Capítulo 7: O Encanto Celestial que Dissipa Grievances

Matahari Terik Dinasti Song Peri Pengisi Laut 2666kata 2026-03-14 14:37:58

Na casa do Professor Pan, na vila de Baixia, chegaram pela manhã quatro mercadores de passagem, dizendo que vinham pedir um pouco de água. Embora sentisse-se desconfortável, recusar alguém em dia de tamanha alegria certamente faria com que fosse acusado de bajular poderosos e, ao alcançar a própria ascensão, mostrar-se um homem mesquinho. Considerou, então, que ao menos estaria acumulando virtudes para a filha. Enquanto servia chá aos mercadores, também lhes ofereceu um desjejum.

Os quatro agradeceram efusivamente, prodigalizando bênçãos à filha do Professor Pan, afirmando que certamente teria fortuna e riqueza, e que, caso desse à luz um filho, este seria laureado como primeiro entre os eruditos.

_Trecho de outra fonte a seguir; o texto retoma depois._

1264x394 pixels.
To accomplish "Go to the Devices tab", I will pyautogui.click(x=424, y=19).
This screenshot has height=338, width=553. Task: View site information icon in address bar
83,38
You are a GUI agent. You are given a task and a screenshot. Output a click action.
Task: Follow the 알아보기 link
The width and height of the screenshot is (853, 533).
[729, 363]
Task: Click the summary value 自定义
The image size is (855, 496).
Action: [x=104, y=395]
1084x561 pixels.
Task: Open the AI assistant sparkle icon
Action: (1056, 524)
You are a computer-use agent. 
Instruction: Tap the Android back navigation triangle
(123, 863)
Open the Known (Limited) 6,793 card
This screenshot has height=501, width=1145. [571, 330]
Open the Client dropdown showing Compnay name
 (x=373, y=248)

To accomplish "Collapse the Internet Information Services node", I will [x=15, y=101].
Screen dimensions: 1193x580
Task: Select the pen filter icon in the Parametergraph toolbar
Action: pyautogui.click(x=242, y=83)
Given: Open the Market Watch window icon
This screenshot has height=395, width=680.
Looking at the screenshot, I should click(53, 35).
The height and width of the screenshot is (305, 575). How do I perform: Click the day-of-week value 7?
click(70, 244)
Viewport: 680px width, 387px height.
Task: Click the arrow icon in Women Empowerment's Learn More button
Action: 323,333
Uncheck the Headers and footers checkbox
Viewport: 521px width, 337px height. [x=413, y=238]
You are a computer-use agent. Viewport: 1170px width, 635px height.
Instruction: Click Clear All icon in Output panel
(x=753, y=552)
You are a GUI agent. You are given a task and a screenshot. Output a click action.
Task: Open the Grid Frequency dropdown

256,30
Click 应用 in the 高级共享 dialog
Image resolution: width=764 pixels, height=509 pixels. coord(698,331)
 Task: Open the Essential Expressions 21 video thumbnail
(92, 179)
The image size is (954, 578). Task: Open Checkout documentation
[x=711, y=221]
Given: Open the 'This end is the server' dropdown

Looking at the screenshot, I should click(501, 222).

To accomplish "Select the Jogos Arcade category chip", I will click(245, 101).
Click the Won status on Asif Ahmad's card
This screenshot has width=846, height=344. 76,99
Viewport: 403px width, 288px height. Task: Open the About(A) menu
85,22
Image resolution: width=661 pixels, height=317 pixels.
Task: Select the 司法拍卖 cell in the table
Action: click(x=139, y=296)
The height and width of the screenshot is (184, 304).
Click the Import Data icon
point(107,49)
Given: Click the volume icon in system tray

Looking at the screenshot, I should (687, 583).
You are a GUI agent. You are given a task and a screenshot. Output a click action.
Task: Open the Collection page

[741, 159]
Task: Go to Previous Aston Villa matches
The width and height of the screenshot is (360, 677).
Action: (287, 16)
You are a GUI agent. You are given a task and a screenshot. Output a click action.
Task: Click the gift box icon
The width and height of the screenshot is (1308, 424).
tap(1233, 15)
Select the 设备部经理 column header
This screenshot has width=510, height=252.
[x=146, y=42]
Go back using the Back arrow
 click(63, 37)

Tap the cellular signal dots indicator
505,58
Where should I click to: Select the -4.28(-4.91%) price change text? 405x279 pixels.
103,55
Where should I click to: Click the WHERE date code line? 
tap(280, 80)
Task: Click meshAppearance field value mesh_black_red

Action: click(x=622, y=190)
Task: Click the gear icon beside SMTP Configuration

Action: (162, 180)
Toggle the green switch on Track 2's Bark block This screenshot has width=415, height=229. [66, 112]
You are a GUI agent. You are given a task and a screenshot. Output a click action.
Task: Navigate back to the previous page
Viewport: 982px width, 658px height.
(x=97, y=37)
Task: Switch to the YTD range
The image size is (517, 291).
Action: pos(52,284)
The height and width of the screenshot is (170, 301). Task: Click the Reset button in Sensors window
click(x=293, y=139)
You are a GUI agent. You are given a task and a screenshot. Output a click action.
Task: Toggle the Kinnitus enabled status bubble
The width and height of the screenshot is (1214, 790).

O Professor Pan, com o rosto carregado de preocupação, permaneceu calado, suspirando sob o peso dos próprios pensamentos.

Nesse instante, ouviu-se do quarto interior o som de choro e lamento. O Professor Pan levantou-se e, curvando-se, disse:
— Senhores, continuem à vontade, vou ver minha filha!

Um dos mercadores, de cabelos vermelhos e barba amarelada, perguntou intrigado:
— Mestre, por que neste dia de júbilo ostenta o senhor tal semblante sombrio e ouve-se ainda um lamento tão doloroso? O que terá acontecido?

— Ai... — suspirou longamente o Professor Pan — É uma história difícil de resumir em poucas palavras!

— Ora, diz o ditado que três cabeças de sapateiro superam a de um Zhuge Liang. Conte-nos, mestre! Quem sabe possamos ajudá-lo a encontrar uma solução e dissipar-lhe as mágoas.

— Ai... — tornou a suspirar o Professor Pan, e lentamente expôs a origem de sua angústia: sua filha fora forçada, pelo déspota Liu Fugui, da vila, a tornar-se sua concubina. A família Pan não consentia, e muito menos a jovem, mas, como dizem, o braço não vence a coxa; não havia o que fazer!

— Vede só, o destino parece brincar conosco! — exclamou o mercador de cabelos vermelhos — Por acaso, posso resolver vossa aflição. Tive a ventura de cruzar com o imortal Lin Suling, e desejava tornar-me seu discípulo. Contudo, o imortal declarou que minha raiz de sabedoria era limitada, recusando-me tal honra. Disse, porém, que encontro é destino, e transmitiu-me um feitiço antes de partir: o Encanto do Imortal Que Dissipa Ressentimentos, destinado a resolver desventuras humanas. Quando vierem buscar a noiva, recitarei o feitiço, e aquele homem certamente recuará, devolvendo-vos uma filha radiante de felicidade.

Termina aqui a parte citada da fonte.